-- begin LISTING --

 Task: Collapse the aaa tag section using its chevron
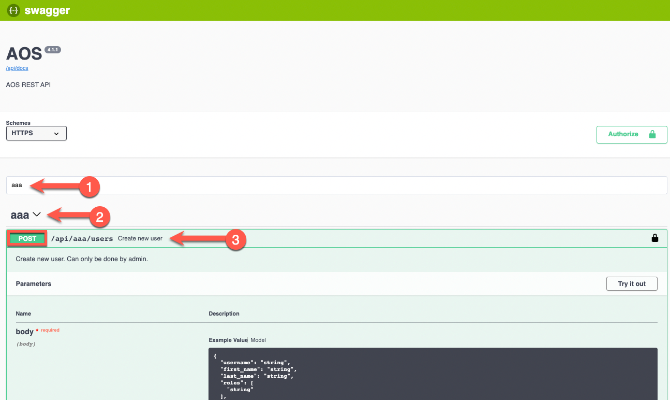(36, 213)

-- end LISTING --
-- begin LISTING --

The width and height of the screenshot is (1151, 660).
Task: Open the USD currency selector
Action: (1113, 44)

-- end LISTING --

#### [WHAT TO DO]
Return each line of the records that contains the string "Task", treating uppercase and lowercase letters as different.

#### [RESULT OF THE EXERCISE]
 Task: Collapse the aaa tag section using its chevron
Task: Open the USD currency selector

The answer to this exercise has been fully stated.